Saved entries
───
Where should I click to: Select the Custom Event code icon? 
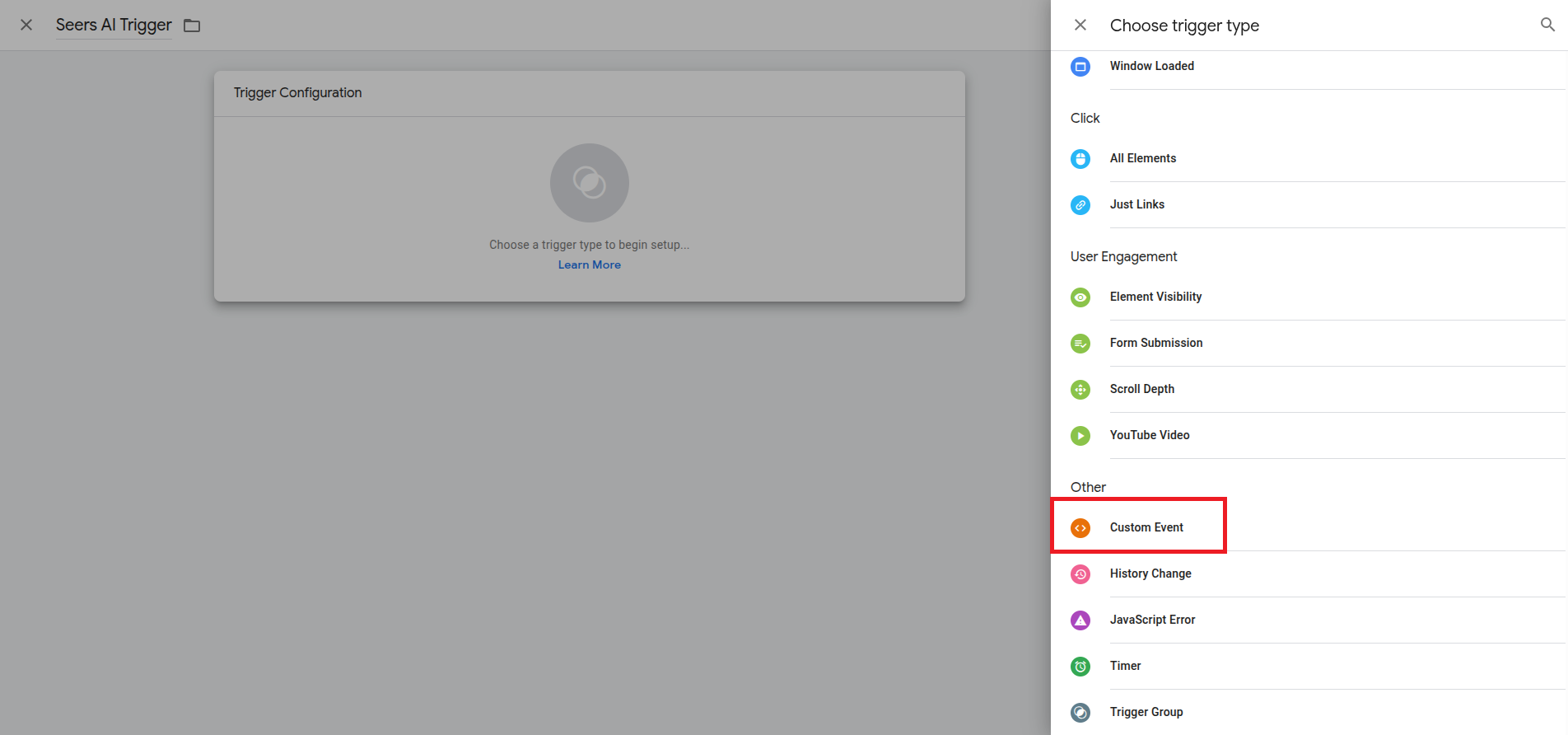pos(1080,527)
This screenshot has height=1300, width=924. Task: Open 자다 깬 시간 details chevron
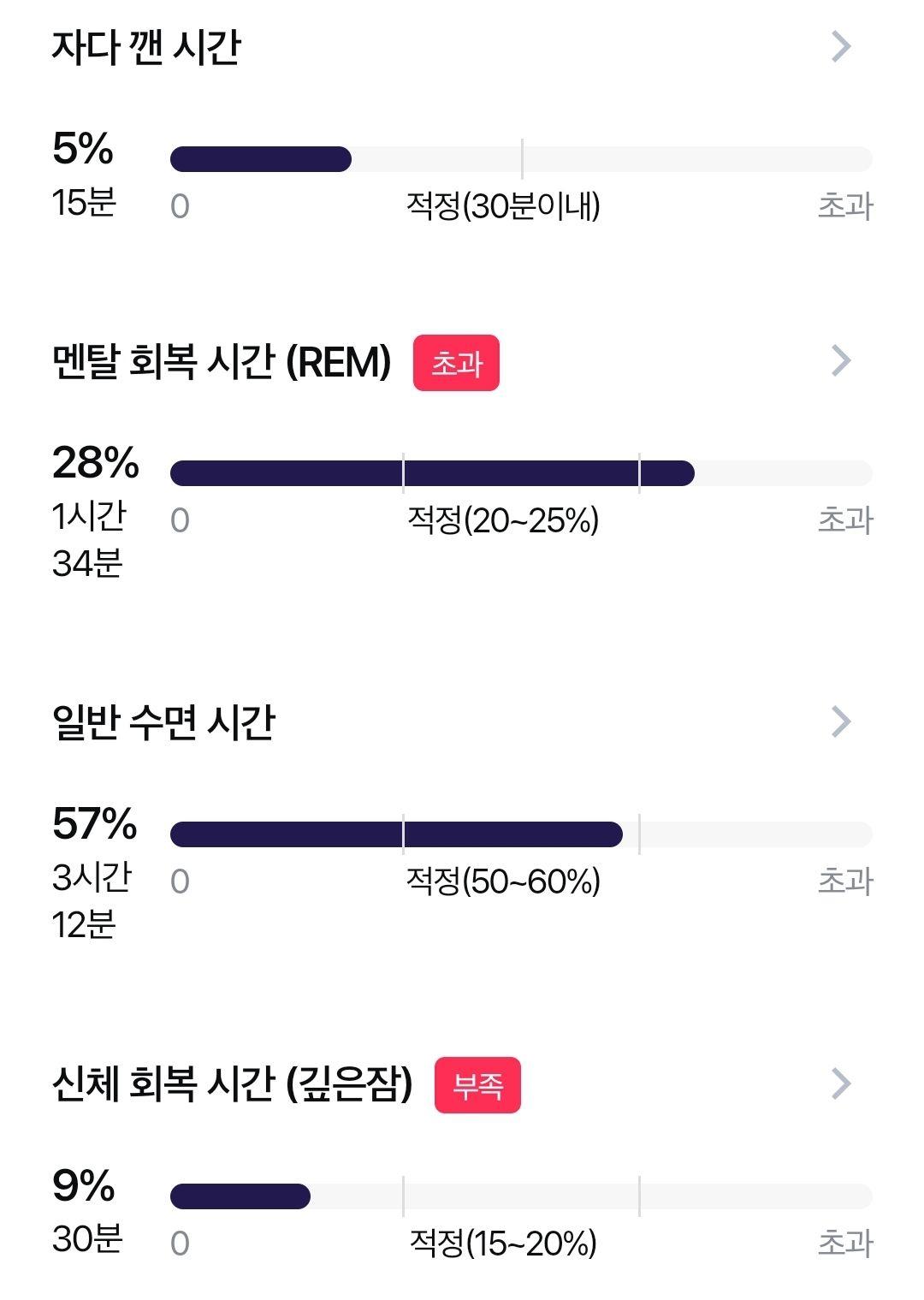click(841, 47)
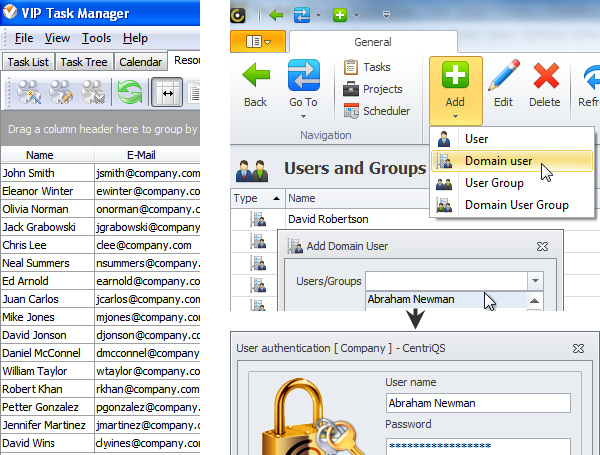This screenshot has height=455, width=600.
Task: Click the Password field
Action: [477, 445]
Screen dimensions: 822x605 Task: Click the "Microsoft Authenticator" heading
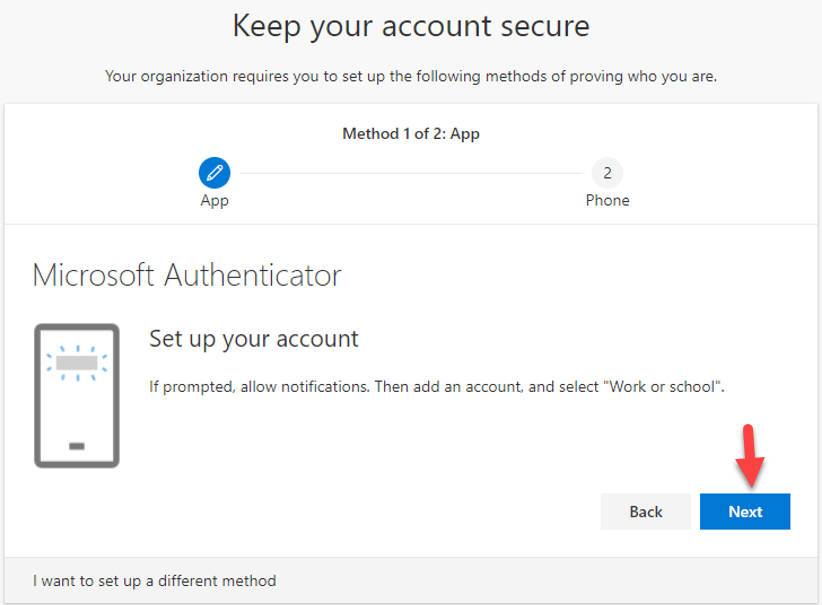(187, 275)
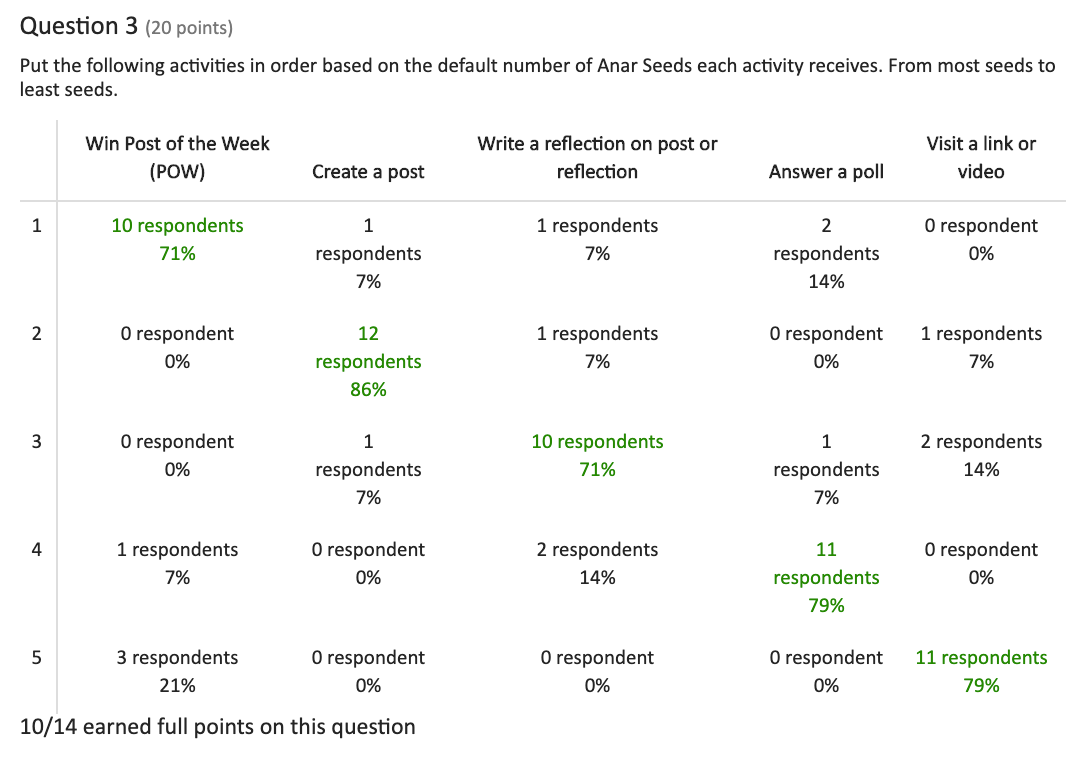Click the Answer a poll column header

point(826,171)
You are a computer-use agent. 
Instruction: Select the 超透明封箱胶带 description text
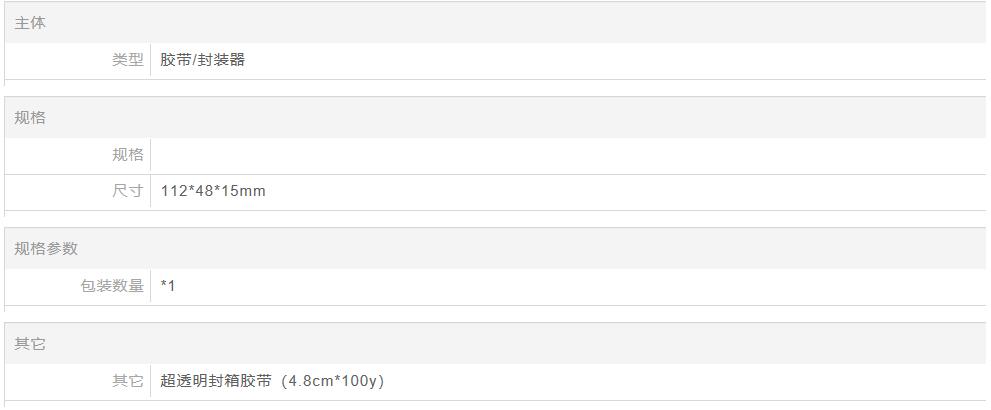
───
:: What this task involves ::
What is needed is a verbatim copy of the entries, leaving out any pictures.

:: Solution to this task ::
Where should I click to: Select the Custom Event code icon? 
pos(1080,527)
This screenshot has height=1300, width=924. Task: Open 자다 깬 시간 details chevron
click(841, 47)
This screenshot has height=455, width=600.
Task: Click the Password field
Action: [477, 445]
Screen dimensions: 822x605 Task: Click the "Microsoft Authenticator" heading
(187, 275)
Click the Answer a poll column header

point(826,171)
You are a computer-use agent. 
Instruction: Select the 超透明封箱胶带 description text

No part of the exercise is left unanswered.